Can a PHP File Name (Or a Dir in Its Full Path) Have Utf-8 Characters

Can a PHP file name (or a dir in its full path) have UTF-8 characters?

I have come across the same problem and done some research and conclude the following. This is for php5 on Windows; it is probably true on other platforms but I haven't checked.

  1. ALL php file system functions (dir, is_dir, is_file, file, filemtime, filesize, file_exists etc) only accept and return file names in ISO-8859-1, irrespective of the default_charset set in the program or ini files.

  2. Where a filename contains a unicode character dir->read will return it as the corresponding ISO-8859-1 character if there is one, otherwise it will substitute a question mark.

  3. When referencing a file, e.g. in is_file or file, if you pass in a UTF-8 file name the file will not be found when the name contains any two-byte or more characters. However, is_file(utf8_decode($filename)) etc will work providing the UTF-8 character is representable in ISO-8859-1.

In other words, PHP5 is not capable of addressing files with multi-byte characters in their names at all.

If a UTF-8 URL with multibyte characters is requested and this corresponds directly to a file, PHP won't be able to open the file because it cannot address it.

If you simply want pretty URLs in your language the suggestion of using mod_rewrite seems like a good one.
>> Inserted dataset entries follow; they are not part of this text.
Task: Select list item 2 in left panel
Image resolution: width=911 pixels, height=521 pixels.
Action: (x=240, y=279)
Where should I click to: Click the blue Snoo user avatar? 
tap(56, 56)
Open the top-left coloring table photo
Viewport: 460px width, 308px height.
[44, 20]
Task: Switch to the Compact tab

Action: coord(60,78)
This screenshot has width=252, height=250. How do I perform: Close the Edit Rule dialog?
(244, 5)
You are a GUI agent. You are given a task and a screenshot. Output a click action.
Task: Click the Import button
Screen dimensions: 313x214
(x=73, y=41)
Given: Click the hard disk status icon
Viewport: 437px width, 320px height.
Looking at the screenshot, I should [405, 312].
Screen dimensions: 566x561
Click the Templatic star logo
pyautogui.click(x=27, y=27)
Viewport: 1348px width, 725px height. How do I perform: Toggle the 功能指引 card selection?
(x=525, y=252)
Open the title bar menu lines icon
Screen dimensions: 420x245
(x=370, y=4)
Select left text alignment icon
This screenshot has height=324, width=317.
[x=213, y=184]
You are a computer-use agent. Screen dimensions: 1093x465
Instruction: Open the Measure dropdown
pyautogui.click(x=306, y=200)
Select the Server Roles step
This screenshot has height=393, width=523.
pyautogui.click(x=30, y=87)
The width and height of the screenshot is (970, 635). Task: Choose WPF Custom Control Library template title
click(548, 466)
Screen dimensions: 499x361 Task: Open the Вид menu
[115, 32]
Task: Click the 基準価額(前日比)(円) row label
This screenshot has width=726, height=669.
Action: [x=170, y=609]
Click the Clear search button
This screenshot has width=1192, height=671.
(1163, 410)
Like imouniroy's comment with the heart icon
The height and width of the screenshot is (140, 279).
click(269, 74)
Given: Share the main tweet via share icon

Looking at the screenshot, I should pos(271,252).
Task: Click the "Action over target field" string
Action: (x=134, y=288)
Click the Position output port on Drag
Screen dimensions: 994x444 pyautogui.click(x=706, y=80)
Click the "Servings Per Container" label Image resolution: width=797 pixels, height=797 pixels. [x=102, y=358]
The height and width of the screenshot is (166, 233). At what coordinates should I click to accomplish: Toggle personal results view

But if you are storing and retrieving files uploaded and downloaded by users, this problem has to be resolved. One way is to use an arbitrary (non UTF-8) file name, such as an incrementing number, on the server and index the files in a database or XML file or some such. Another way is to store the files in the database itself as a BLOB. Another way (which is perhaps easier to see what is going on, and not subject to problems if your index gets corrupted) is to encode the filenames yourself - a good technique is to urlencode (sic) all your incoming filenames when storing on the server disk and urldecode them before setting the filename in the mime header for the download. All even vaguely unusual characters (except %) are then encoded as %nn and so any problems with spaces in file names, cross platform support and pattern matching are largely avoided.

How do I use filesystem functions in PHP, using UTF-8 strings?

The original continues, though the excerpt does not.